= Instructions to follow =
Copy the data below verbatim, starting at its first line and ending at the line containing "close-button: x is", including that line.

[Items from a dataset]
++++++

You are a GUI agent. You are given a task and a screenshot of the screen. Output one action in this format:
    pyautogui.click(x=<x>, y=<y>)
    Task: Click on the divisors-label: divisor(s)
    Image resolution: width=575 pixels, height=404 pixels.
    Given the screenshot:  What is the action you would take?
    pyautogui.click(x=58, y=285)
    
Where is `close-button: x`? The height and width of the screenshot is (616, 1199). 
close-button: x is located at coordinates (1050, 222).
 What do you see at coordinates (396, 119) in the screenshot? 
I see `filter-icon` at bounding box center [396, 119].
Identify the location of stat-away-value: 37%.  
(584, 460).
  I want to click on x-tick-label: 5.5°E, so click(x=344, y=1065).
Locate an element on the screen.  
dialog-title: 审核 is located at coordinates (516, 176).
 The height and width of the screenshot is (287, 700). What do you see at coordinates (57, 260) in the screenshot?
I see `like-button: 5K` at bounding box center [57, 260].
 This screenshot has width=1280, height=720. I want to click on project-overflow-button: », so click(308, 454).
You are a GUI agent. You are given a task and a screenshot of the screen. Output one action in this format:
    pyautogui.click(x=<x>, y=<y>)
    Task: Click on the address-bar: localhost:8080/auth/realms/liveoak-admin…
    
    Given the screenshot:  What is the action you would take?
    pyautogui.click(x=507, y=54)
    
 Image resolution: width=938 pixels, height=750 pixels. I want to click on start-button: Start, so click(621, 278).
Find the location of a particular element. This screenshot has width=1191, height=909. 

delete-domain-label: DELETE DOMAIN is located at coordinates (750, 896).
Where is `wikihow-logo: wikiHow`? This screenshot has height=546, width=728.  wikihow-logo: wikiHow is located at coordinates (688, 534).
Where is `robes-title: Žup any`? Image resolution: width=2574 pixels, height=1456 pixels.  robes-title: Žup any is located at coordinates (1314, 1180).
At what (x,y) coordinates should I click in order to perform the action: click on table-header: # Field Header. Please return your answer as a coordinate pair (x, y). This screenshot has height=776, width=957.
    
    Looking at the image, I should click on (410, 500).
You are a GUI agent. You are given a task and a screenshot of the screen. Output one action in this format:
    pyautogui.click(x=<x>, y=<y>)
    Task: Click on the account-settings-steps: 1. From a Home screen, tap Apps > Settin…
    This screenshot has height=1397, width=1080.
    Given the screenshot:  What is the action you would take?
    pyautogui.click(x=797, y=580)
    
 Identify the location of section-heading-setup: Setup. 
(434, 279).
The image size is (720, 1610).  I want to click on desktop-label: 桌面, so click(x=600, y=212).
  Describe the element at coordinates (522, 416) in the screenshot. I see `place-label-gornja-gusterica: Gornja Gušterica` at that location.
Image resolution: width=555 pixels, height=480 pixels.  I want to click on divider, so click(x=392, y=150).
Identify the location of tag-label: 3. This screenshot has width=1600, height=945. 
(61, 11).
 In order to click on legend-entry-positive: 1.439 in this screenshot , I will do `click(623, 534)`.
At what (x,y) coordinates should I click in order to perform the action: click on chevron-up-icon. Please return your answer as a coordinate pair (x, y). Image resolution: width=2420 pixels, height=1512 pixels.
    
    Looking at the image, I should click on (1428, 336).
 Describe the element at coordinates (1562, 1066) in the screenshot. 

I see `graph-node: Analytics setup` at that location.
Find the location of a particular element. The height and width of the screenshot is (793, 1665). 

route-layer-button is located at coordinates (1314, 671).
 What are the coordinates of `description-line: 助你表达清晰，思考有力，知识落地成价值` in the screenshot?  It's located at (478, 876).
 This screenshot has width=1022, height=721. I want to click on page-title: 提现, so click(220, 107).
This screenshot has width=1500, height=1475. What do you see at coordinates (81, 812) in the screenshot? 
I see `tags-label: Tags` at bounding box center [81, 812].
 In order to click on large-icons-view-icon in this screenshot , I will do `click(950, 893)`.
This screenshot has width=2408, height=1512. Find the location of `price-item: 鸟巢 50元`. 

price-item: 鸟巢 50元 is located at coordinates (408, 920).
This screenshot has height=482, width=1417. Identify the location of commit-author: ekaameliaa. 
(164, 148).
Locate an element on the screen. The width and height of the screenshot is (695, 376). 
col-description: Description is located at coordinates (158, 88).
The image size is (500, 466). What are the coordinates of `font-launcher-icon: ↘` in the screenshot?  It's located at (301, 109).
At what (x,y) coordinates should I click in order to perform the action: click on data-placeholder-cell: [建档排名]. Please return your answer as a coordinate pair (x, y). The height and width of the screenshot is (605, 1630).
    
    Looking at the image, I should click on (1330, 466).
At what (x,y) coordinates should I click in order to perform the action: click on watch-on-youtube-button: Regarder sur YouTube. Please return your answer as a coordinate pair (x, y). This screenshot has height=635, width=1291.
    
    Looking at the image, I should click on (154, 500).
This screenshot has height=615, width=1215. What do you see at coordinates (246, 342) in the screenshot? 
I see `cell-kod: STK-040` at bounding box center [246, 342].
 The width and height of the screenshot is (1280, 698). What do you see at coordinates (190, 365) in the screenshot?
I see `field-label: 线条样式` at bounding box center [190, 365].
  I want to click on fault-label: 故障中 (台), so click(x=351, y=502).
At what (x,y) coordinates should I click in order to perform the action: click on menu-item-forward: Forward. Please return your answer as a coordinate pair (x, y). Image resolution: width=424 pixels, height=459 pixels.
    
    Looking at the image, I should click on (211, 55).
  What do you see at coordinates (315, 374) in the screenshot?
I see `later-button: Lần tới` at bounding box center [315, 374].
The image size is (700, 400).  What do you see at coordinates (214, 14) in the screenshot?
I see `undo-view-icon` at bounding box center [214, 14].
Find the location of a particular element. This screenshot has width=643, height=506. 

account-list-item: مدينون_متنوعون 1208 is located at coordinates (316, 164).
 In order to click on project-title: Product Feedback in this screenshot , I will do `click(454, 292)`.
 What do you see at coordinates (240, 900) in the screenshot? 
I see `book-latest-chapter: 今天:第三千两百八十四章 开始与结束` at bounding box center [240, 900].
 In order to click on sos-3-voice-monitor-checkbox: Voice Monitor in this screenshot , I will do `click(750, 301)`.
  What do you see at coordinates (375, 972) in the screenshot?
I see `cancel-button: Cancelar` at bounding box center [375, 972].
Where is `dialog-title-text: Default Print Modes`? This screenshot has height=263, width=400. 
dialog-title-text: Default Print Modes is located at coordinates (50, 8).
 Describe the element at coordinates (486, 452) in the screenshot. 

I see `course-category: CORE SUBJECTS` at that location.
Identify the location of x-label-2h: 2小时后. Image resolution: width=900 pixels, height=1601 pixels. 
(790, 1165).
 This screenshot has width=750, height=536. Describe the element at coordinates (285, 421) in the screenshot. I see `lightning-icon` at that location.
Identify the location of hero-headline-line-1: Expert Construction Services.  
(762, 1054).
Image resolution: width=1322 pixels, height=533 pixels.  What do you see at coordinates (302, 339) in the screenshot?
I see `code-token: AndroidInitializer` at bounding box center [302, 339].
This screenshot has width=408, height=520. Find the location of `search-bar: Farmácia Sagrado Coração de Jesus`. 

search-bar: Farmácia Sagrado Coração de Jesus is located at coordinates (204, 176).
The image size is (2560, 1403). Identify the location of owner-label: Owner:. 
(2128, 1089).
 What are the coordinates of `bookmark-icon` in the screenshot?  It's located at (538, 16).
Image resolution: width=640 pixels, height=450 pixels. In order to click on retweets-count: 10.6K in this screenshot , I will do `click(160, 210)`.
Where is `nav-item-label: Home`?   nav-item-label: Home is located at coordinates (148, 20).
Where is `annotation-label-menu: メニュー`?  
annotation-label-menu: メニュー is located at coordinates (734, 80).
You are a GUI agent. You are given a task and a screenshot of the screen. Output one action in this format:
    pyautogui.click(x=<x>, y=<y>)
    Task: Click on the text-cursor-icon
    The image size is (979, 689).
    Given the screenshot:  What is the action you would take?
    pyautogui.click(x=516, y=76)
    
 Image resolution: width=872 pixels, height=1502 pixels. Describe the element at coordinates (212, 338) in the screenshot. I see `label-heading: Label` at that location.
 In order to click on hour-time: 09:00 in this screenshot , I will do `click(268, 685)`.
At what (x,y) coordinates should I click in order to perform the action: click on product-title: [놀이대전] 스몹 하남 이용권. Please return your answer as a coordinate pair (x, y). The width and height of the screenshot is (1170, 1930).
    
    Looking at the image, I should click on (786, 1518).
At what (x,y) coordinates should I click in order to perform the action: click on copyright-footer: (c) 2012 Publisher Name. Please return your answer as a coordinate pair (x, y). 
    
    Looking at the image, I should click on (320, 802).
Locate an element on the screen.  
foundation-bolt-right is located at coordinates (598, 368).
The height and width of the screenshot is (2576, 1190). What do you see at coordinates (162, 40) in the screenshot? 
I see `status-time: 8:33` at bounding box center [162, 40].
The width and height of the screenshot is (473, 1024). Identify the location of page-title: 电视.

++++++

= Output of the task =
You are a GUI agent. You are given a task and a screenshot of the screen. Output one action in this format:
    pyautogui.click(x=<x>, y=<y>)
    Task: Click on the divisors-label: divisor(s)
    Image resolution: width=575 pixels, height=404 pixels.
    Given the screenshot:  What is the action you would take?
    pyautogui.click(x=58, y=285)
    
Where is `close-button: x`? The height and width of the screenshot is (616, 1199). 
close-button: x is located at coordinates (1050, 222).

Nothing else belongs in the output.